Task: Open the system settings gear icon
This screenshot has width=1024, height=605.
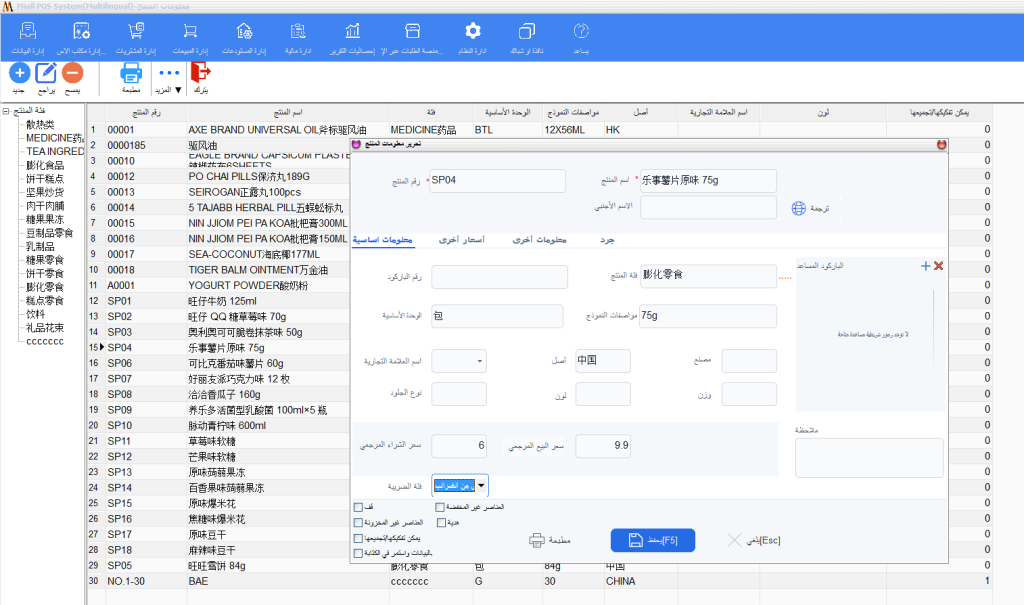Action: click(x=473, y=32)
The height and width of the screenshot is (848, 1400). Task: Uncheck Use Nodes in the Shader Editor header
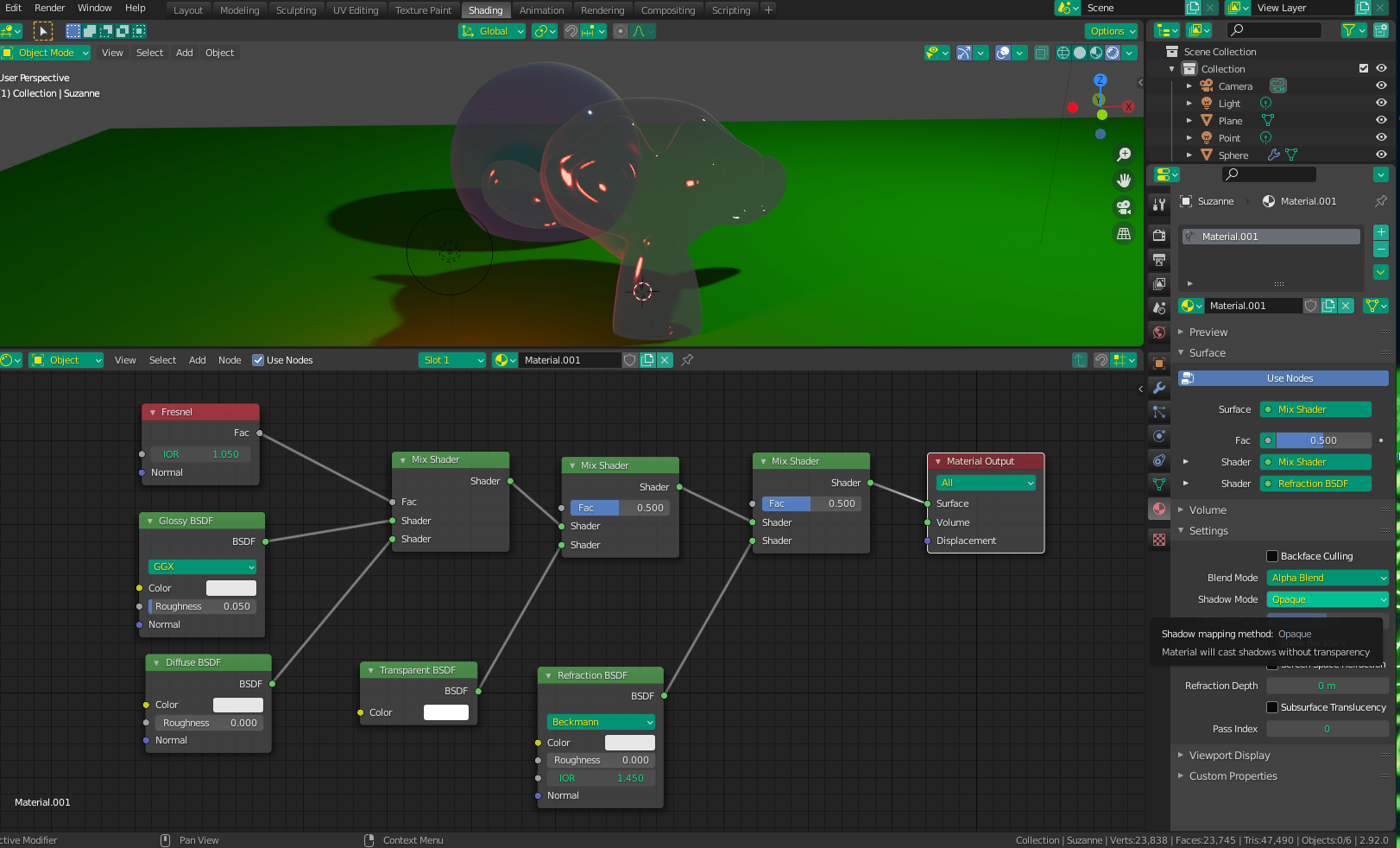258,360
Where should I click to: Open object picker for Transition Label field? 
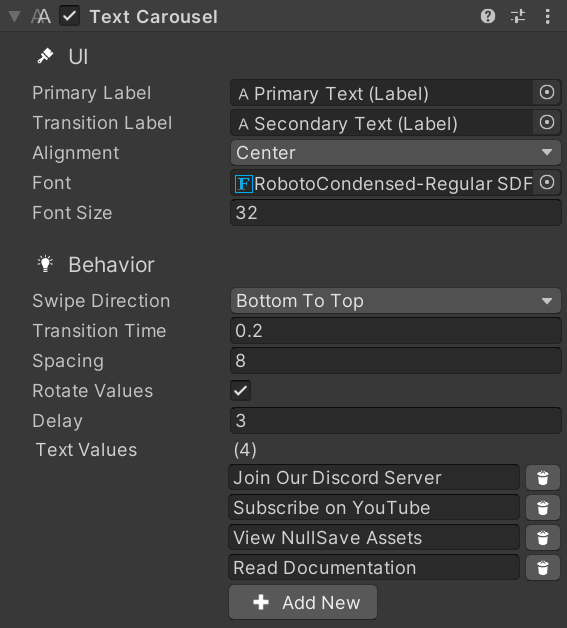point(547,122)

────────────────────────────────────────

| Short task |
Reproduce verbatim every line from the one containing "Where should I" through the end of the listing, omitting the pictures.

| Complete output |
Where should I click to: Open object picker for Transition Label field? 
point(547,122)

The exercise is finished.